A nonprofit consumer rights organization released a study Wednesday accusing oil companies of intentionally sending reserves out of the Midwest to create shortages that sent prices higher than $2 a gallon in some parts of the region last summer.

“Pump shock is caused by manipulation of refiners’ stockpiles,” said Jamie Court, executive director of the Foundation for Taxpayer and Consumer Rights, a California-based group that commissioned the report. “And it’s foolhardy not to regulate and monitor those more regularly.”

The report claims that in a 90-day period last spring and summer, drivers in Illinois alone paid an extra $374 million for gas.

Paul Torstrick, a spokesman for the Illinois Petroleum Marketers Association – which represents gas marketers and some refineries – called the study “insulting.”

“I don’t think there’s any colluded effort on behalf of the refiners that service the Midwest to not adequately supply their customer base,” said Torstrick, who is also vice president of Gas City Ltd. Petroleum Products based in Frankfort. “They took a 90-day slice out of a very complicated business and they’re trying to microanalyze it to support their decision – and I don’t think that’s fair.”

Oil officials have said they’ve simply been passing on per-barrel price increases resulting from the Organization of Petroleum Exporting Countries limiting crude oil production. They also have said the price increases happened when they were still adjusting to mandates to create reformulated gas for some parts of the Midwest. That includes ethanol products now required in Chicago and Milwaukee, where prices were among the highest.

Study author Tim Hamilton said OPEC increases would have caused pump prices to rise more uniformly. He also said the companies have had plenty of time to prepare for reformulated gas.

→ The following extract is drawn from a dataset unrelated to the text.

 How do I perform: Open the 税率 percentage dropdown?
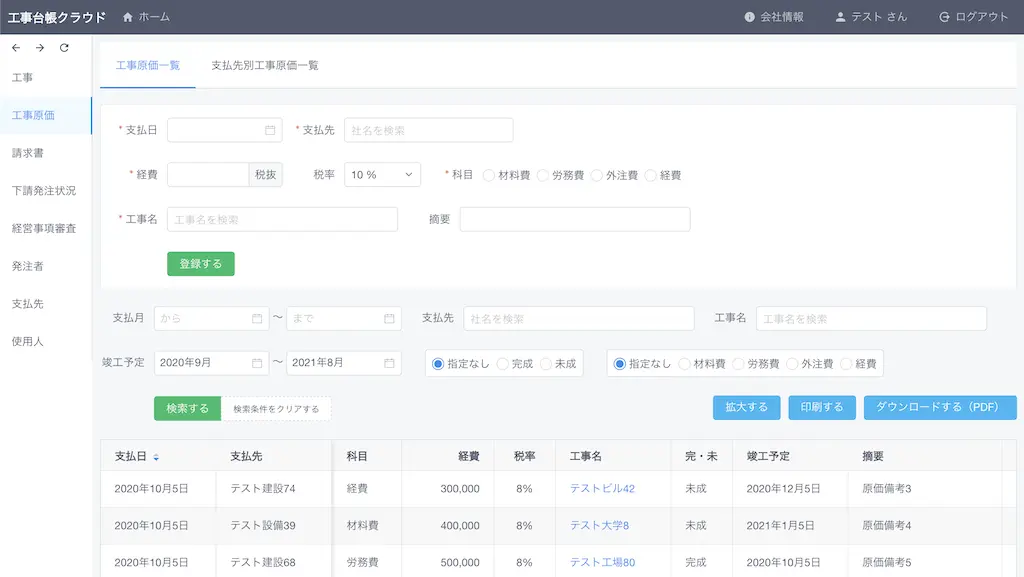tap(382, 174)
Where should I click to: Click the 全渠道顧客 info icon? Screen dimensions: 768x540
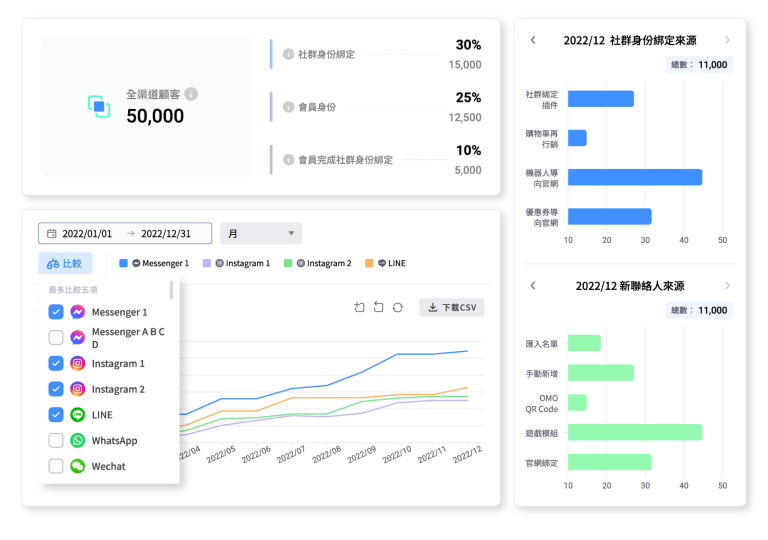click(191, 94)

Instead, Hamilton says he found evidence that Midwest refiners sent major reserves to other states and even out of the country before prices spiked in June. He said more than a third of the transfers went to Texas and Louisiana, oil-producing states that already have big reserves. Meanwhile, he said imports to the region remained about the same as the previous year.

Hamilton said he compiled the data using reports from the U.S. Energy Information Administration, federal Department of Labor and Commerce, U.S. Customs and other agencies.

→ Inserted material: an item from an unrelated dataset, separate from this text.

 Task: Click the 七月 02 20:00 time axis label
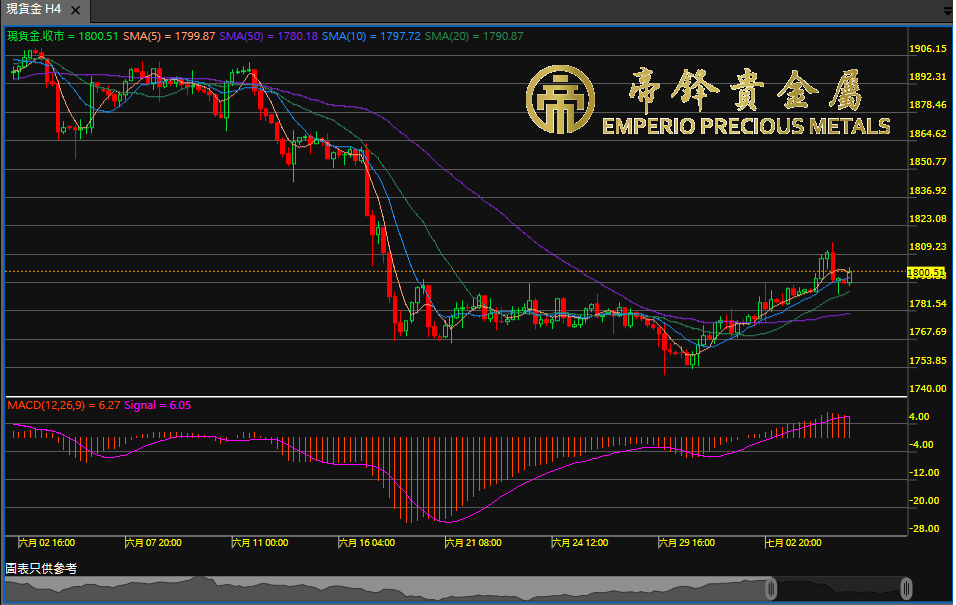[793, 542]
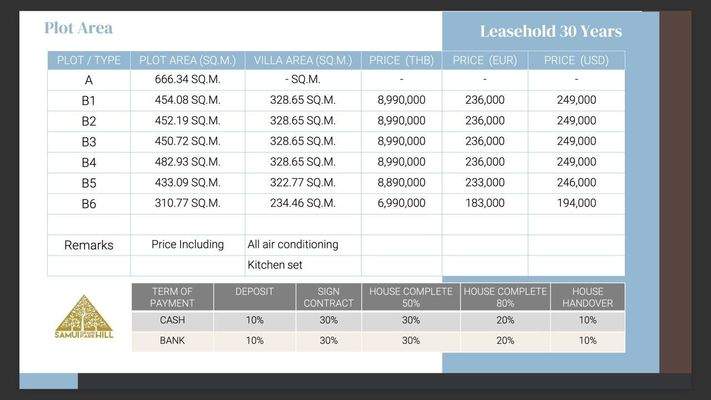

Besides domestic transfers of fuel, he said he found that 280 million gallons of gas – much of it “Phase II” gas that could have been blended with ethanol for use in Chicago and Milwaukee – was exported from the Gulf Coast in the first quarter of 2000 to Mexico, the Philippines, Venezuela and other countries.

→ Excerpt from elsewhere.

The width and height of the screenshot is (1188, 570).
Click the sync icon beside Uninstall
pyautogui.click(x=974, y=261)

“Why didn’t he send it here?” asked Hamilton, a former gas station owner who has become a gas industry expert.

Torstrick said that’s the refiner’s prerogative.

“If (refiners) make a determination that it’s more profitable to ship those supplies elsewhere, they’re doing that for the benefit of their shareholders,” Torstrick said. “It’s a business decision.”

He said the Midwest is a logical place to ship – or keep – those supplies because it is one of the more lucrative markets.

Both he and Court are members of California Attorney General Bill Lockyer’s gas pricing task force – a panel formed to examine similar price spikes in that state. They said the Midwest report grew out of an investigation of West Coast supplies.

If the price-spiking trend continues, Hamilton estimates that Midwestern drivers will pay more than $3.6 billion more for gas each year than consumers in the southeast and Gulf regions.

By state, that breaks down to $834 million in Ohio, $736 million in Illinois, $777 million in Michigan, $508 million in Indiana, $387 million in Wisconsin and $381 in Minnesota.

Representatives of the Illinois Petroleum Council, a trade group that represents refineries, did not respond to a request for comment Wednesday.